Adolf Hitler: un desolante caso umano

È la prima volta che non accompagno al nome di Adolf Hitler una qualifica che lo identifichi per quello che di fatto è stato: un mostro.

È superfluo sottolineare quanto l’animo spietato di questo uomo abbia sollevato lo sdegno di intere generazioni, dopo la tragedia dell’Olocausto durante la seconda guerra mondiale e parlarne non significa, per me, trovare scusanti o giustificare la condotta criminale di un invasato. Se oggi faccio quel nome è perché ho letto un libro che parla di lui tentando un approccio nuovo, che mi ha incuriosita. Si tratta di un romanzo che mira a infrangere un tabù, senza pretendere di “assolvere” chi è già stato condannato dalla storia.

Sto parlando di “H – Come Hitler vedeva i suoi tedeschi” di Johann Lerchenwald, pubblicato dalla casa editrice Jouvence, che racconta in modo accurato l’iter biografico del Führer, dall’infanzia fino all’ascesa al potere, senza dare dei giudizi di tipo morale, ma mostrando un percorso di scelte, scivolate lentamente, negli anni, verso il baratro dell’odio e della violenza.

 Il tentativo dell’autore di smontare l’impenetrabile aura demoniaca di Hitler passa attraverso un punto di vista inedito, quello del protagonista stesso, che, tuttavia, parla in terza persona, per creare un certo distacco dal potenziale “interlocutore”, che legge. Così siamo in presenza di un’indagine psicologica a carattere autobiografico, che scava nei pensieri e nelle intenzioni di un uomo addirittura fragile, con dei traumi infantili mai risolti, pieno di paure e di complessi, senza l’obiettività che troveremmo in una sistematica biografia. Per questo il libro non ha le caratteristiche della narrazione saggistica, ma rientra nel genere del romanzo storico.

La delicata operazione condotta da Lerchenwald mira a restituire Hitler alla sua storia reale, non mitizzata, riducendolo a una dimensione che lo avvicina, piuttosto, all’umana miseria. 

Perché non credere che il piccolo Adolf avesse subito il trauma di un padre violento, che lo pestava di botte (una volta fino quasi a fagli sfiorare la morte)? o che amasse la madre al punto da tenere sempre con sé, in tasca, anche da adulto, una sua fotografia? Perché non credere al suo amore per i libri e per alcuni “eroi” della storia: Alessandro Magno, Giulio Cesare, Napoleone? Che volesse fare il pittore o studiare architettura non ha nulla di strano, ma sono certa di suscitare una risata se dico che voleva diventare abate o che sognava di fare il tribuno del popolo: un germe buono, avvelenato dall’ambizione e dal risentimento. 
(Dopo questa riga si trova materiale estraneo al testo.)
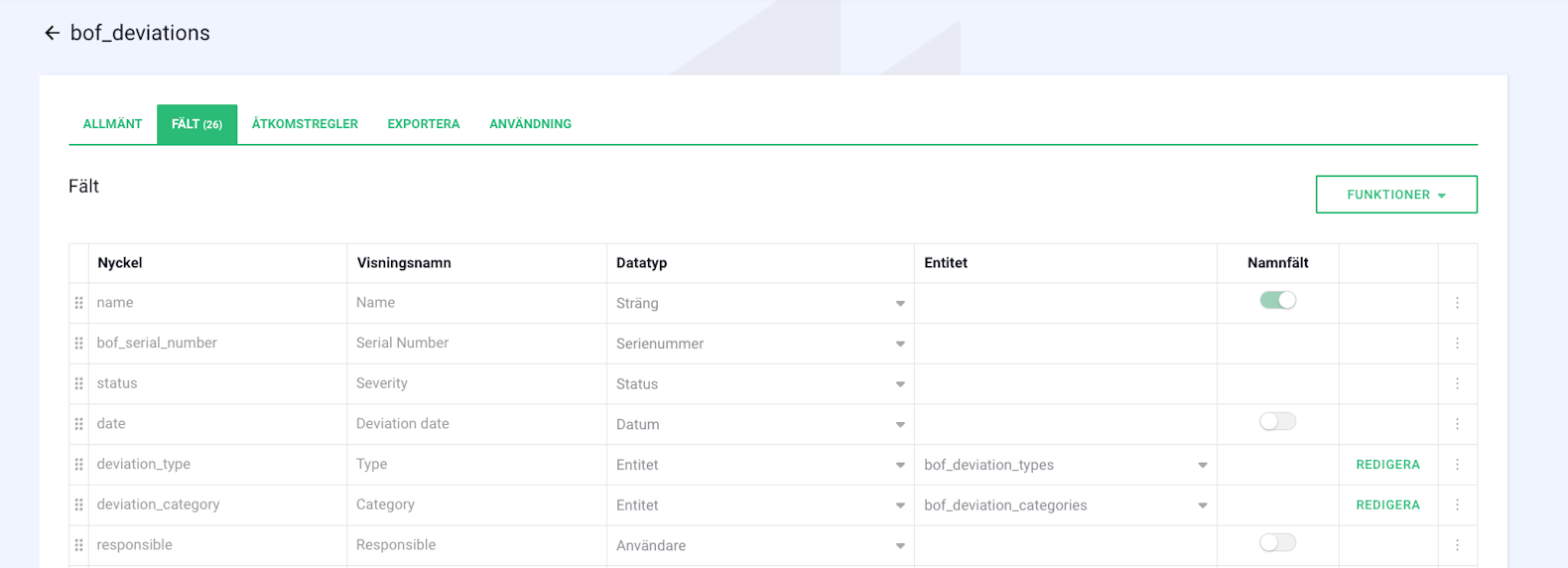Viewport: 1568px width, 568px height.
Task: Click the back arrow beside bof_deviations
Action: [x=52, y=34]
La sua rabbia cominciò a manifestarsi quando conobbe i membri del Partito Tedesco dei Lavoratori, di cui farà parte, e trovò il suo principale fondamento nella cocente sconfitta subita dopo la Grande Guerra, quando le condizioni imposte dal “Trattato di Versailles”, il cosiddetto “Patto della vergogna”, umiliarono la Germania con sanzioni che piegarono l’orgoglio della Nazione. E lui, venuto dal nulla, senza una posizione sociale di rilievo, senza un titolo di studio, solo perché aveva le idee chiare e un’ottima capacità oratoria, era riuscito a imporsi prima sui compagni di partito, poi sulla popolazione e a diventare la guida materiale e spirituale di uno Stato alla deriva, unico artefice della rinascita della Germania. Per arrivare a questo dovette quasi “imporsi” una condotta; la regola era non lasciarsi fuorviare dal sentimento. Da qui la sua inflessibile durezza, la spudoratezza degli ordini, il tono militaresco “recitato”, l’esagerata aggressività, che riteneva indispensabili e utili perché gli risparmiavano la fatica di un’opera di persuasione e semplificava le situazioni.

Come credere, invece, al fatto che Hitler non fosse senza cuore!
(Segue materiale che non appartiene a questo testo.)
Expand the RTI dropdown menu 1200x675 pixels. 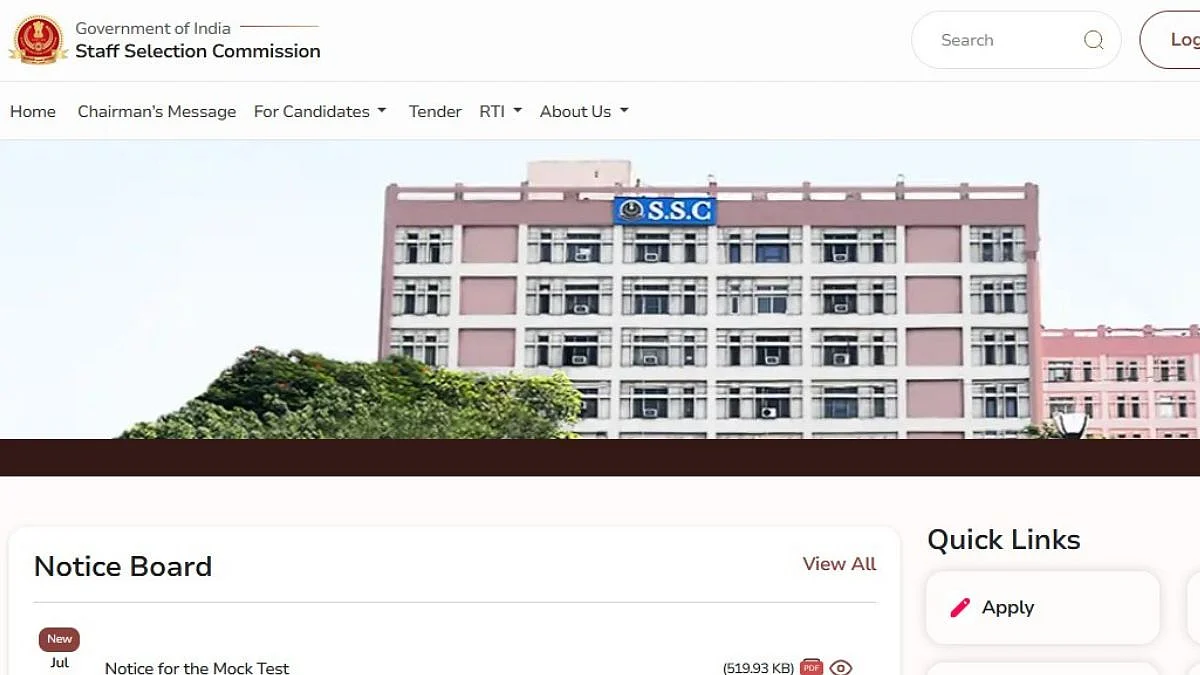(x=500, y=111)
Eppure non mise mai piede in un lager né volle mai assistere a un’esecuzione, perché lo spettacolo della sofferenza gli rammentava quella vissuta in trincea durante gli anni della prima guerra mondiale, quando la vista della gioventù mutilata lo nauseava e gli faceva venire le lacrime agli occhi. 

È incredibile come un uomo che, nonostante tutto, non si riteneva antisemita e che aveva trovato negli ebrei solo la soluzione più semplice per offrire ai tedeschi un capro espiatorio, avesse impiantato una campagna di odio tanto efferata da cancellare pure il senso di umanità in seno alla sua stessa popolazione. 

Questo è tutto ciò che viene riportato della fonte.